Virgin Media will roll out 50Mbps network services later this year after a successful trial with Nortel and Juniper.
The 'North-South' trial, which the companies claim is the first of its kind in the UK, carried 40Gbps traffic on the Virgin network over a 350km stretch between London and Manchester.
The test used Juniper's routers and Nortel's Adaptive Optical Engine, which the firm claims can wring 40Gbps and 100Gbps speeds out of existing 10Gbps networks.
"Our aim for this trial was to ensure that we continue to meet the growing capacity needs of the high-speed services we deliver," said Daniel Hennessy, director of technical architecture at Virgin Media, in a statement.
"Our optical network will provide a solid foundation for growth as it takes advantage of technology designed to avoid electrical regeneration and, where possible, reduce the incremental cost of scaling transport capacity."
Virgin has not set a date for the new high-speed services, but said in its first-quarter financial results that they would be introduced later this year offering four tiers of service with network speeds of 2Mbps, 10Mbps, 20Mbps and 50Mbps.
Virgin's results show a mixed bag.
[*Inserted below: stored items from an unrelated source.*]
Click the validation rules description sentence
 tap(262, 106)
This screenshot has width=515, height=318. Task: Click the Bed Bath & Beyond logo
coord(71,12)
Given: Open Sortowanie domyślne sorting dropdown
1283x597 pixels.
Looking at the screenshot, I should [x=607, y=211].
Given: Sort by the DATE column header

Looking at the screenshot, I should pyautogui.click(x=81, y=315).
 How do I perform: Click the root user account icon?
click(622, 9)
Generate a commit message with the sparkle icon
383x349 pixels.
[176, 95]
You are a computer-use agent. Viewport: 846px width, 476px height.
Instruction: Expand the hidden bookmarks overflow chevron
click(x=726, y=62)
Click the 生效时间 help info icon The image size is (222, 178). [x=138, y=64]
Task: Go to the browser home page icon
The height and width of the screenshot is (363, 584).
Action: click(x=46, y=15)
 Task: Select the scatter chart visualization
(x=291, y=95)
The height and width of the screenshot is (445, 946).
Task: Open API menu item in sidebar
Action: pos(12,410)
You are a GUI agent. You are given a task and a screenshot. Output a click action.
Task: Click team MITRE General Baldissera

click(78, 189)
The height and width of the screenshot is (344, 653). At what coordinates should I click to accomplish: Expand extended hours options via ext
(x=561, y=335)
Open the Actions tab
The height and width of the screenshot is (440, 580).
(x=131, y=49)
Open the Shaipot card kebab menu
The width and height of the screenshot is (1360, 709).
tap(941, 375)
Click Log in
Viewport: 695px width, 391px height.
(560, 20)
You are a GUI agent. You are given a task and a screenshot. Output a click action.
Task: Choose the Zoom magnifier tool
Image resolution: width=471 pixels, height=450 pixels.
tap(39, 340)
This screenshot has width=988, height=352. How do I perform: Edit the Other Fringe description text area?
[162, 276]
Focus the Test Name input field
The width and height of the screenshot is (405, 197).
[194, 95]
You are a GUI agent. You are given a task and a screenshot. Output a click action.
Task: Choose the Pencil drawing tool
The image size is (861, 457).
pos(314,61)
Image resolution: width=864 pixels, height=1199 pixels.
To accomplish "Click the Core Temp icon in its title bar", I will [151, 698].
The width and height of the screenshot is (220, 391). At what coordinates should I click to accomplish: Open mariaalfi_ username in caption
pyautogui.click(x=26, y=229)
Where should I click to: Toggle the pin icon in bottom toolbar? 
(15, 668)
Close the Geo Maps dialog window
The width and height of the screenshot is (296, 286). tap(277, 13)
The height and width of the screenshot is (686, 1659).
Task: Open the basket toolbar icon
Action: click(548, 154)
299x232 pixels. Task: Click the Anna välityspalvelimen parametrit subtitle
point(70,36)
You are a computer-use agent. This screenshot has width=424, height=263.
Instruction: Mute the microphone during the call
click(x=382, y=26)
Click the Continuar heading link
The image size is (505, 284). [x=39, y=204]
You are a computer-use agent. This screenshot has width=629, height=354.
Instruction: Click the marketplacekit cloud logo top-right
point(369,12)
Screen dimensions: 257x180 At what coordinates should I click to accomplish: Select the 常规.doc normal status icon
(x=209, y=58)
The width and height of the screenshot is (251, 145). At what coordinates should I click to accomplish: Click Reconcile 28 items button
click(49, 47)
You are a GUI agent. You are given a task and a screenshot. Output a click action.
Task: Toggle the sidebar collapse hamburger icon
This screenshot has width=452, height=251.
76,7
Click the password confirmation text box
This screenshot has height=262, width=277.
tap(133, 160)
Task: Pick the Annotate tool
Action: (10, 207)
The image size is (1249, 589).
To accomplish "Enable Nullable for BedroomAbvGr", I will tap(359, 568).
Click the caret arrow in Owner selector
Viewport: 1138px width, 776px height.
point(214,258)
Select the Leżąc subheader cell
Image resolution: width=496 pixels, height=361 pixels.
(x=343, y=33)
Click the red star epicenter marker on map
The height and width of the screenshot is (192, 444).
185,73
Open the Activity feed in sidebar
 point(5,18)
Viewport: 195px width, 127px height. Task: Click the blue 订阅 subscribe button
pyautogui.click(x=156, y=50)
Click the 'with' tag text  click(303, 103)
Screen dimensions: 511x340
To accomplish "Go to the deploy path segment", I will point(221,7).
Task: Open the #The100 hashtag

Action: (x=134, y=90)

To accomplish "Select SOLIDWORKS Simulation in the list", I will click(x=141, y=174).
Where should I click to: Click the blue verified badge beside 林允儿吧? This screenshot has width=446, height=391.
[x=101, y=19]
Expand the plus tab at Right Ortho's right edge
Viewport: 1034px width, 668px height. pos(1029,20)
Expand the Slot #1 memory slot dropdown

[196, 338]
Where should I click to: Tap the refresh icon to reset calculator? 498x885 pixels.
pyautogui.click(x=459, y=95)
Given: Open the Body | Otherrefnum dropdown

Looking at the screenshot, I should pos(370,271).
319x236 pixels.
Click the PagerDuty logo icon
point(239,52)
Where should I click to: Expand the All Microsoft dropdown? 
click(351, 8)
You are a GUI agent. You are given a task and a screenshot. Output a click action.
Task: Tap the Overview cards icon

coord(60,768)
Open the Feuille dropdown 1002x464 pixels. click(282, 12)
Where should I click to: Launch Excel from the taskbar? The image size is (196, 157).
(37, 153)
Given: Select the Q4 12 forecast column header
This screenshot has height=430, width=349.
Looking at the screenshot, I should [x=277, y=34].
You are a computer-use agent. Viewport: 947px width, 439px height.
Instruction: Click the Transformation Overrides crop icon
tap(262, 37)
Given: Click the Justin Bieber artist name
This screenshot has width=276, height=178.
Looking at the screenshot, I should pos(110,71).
Customer churn is down to 1.2 per cent, the lowest since 2004, and broadband customers are being added at between 80,000 and 90,000 a quarter.
Virgin Media now has 3.5 million domestic broadband subscribers in the UK. But average revenue per user for cable services is down to £41.91 from £42.75 last year, which has depressed revenue by two per cent to just over £1bn.
Operating loss is down to £5m from £15m this time last year, but the saving is dwarfed by the group's long-term debt of nearly £6bn.